» **Directions**
Each record below must be returned exactly, with no line left out.

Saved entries
=====

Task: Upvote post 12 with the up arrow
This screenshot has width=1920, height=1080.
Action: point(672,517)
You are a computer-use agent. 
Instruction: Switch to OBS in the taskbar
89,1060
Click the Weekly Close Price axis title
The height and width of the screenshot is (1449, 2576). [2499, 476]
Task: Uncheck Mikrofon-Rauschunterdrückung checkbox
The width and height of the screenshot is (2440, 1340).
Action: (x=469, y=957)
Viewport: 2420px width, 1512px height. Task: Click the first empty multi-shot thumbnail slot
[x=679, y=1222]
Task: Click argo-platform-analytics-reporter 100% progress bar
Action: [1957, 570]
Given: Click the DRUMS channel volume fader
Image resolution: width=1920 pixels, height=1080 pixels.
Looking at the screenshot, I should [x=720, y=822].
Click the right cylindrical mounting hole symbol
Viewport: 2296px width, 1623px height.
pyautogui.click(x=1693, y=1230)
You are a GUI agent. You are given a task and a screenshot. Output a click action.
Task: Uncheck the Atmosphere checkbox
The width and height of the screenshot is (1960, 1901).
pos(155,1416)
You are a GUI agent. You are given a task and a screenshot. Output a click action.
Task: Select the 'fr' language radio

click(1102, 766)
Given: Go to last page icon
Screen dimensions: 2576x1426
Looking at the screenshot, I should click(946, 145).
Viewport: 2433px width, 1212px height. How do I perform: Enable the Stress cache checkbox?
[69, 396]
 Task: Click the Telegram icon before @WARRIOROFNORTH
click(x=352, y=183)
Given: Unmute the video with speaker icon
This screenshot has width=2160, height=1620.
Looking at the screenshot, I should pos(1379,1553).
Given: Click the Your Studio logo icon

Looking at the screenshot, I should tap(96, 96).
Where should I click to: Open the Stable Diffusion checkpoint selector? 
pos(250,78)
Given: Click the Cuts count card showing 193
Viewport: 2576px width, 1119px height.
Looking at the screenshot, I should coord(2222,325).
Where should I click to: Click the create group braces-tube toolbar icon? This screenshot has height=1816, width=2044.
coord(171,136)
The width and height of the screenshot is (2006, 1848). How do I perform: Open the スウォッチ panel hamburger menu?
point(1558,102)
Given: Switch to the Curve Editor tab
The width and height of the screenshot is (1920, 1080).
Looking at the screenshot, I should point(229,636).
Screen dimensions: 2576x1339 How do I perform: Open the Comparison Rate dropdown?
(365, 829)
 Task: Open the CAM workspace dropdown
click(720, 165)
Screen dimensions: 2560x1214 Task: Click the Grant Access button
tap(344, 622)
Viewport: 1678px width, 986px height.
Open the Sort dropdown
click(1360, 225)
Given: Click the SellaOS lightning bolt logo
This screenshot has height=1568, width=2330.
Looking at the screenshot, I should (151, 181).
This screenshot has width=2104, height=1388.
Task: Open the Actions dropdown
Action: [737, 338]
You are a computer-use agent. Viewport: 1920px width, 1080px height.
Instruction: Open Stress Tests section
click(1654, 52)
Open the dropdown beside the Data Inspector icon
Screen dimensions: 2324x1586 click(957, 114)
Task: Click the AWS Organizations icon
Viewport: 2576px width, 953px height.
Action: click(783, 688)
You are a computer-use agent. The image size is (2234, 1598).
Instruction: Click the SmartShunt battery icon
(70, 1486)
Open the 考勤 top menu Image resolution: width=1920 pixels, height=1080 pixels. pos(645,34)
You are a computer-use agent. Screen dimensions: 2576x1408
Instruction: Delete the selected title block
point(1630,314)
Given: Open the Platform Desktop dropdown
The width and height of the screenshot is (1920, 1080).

=====

» **Response to this task**
Task: Upvote post 12 with the up arrow
This screenshot has width=1920, height=1080.
Action: point(672,517)
You are a computer-use agent. 
Instruction: Switch to OBS in the taskbar
89,1060
Click the Weekly Close Price axis title
The height and width of the screenshot is (1449, 2576). [2499, 476]
Task: Uncheck Mikrofon-Rauschunterdrückung checkbox
The width and height of the screenshot is (2440, 1340).
Action: (x=469, y=957)
Viewport: 2420px width, 1512px height. Task: Click the first empty multi-shot thumbnail slot
[x=679, y=1222]
Task: Click argo-platform-analytics-reporter 100% progress bar
Action: [1957, 570]
Given: Click the DRUMS channel volume fader
Image resolution: width=1920 pixels, height=1080 pixels.
Looking at the screenshot, I should [x=720, y=822].
Click the right cylindrical mounting hole symbol
Viewport: 2296px width, 1623px height.
pyautogui.click(x=1693, y=1230)
You are a GUI agent. You are given a task and a screenshot. Output a click action.
Task: Uncheck the Atmosphere checkbox
The width and height of the screenshot is (1960, 1901).
pos(155,1416)
You are a GUI agent. You are given a task and a screenshot. Output a click action.
Task: Select the 'fr' language radio

click(1102, 766)
Given: Go to last page icon
Screen dimensions: 2576x1426
Looking at the screenshot, I should click(946, 145).
Viewport: 2433px width, 1212px height. How do I perform: Enable the Stress cache checkbox?
[69, 396]
 Task: Click the Telegram icon before @WARRIOROFNORTH
click(x=352, y=183)
Given: Unmute the video with speaker icon
This screenshot has width=2160, height=1620.
Looking at the screenshot, I should pos(1379,1553).
Given: Click the Your Studio logo icon

Looking at the screenshot, I should tap(96, 96).
Where should I click to: Open the Stable Diffusion checkpoint selector? 
pos(250,78)
Given: Click the Cuts count card showing 193
Viewport: 2576px width, 1119px height.
Looking at the screenshot, I should coord(2222,325).
Where should I click to: Click the create group braces-tube toolbar icon? This screenshot has height=1816, width=2044.
coord(171,136)
The width and height of the screenshot is (2006, 1848). How do I perform: Open the スウォッチ panel hamburger menu?
point(1558,102)
Given: Switch to the Curve Editor tab
The width and height of the screenshot is (1920, 1080).
Looking at the screenshot, I should point(229,636).
Screen dimensions: 2576x1339 How do I perform: Open the Comparison Rate dropdown?
(365, 829)
 Task: Open the CAM workspace dropdown
click(720, 165)
Screen dimensions: 2560x1214 Task: Click the Grant Access button
tap(344, 622)
Viewport: 1678px width, 986px height.
Open the Sort dropdown
click(1360, 225)
Given: Click the SellaOS lightning bolt logo
This screenshot has height=1568, width=2330.
Looking at the screenshot, I should (151, 181).
This screenshot has width=2104, height=1388.
Task: Open the Actions dropdown
Action: [737, 338]
You are a computer-use agent. Viewport: 1920px width, 1080px height.
Instruction: Open Stress Tests section
click(1654, 52)
Open the dropdown beside the Data Inspector icon
Screen dimensions: 2324x1586 click(957, 114)
Task: Click the AWS Organizations icon
Viewport: 2576px width, 953px height.
Action: click(783, 688)
You are a computer-use agent. The image size is (2234, 1598).
Instruction: Click the SmartShunt battery icon
(70, 1486)
Open the 考勤 top menu Image resolution: width=1920 pixels, height=1080 pixels. pos(645,34)
You are a computer-use agent. Screen dimensions: 2576x1408
Instruction: Delete the selected title block
point(1630,314)
Given: Open the Platform Desktop dropdown
The width and height of the screenshot is (1920, 1080).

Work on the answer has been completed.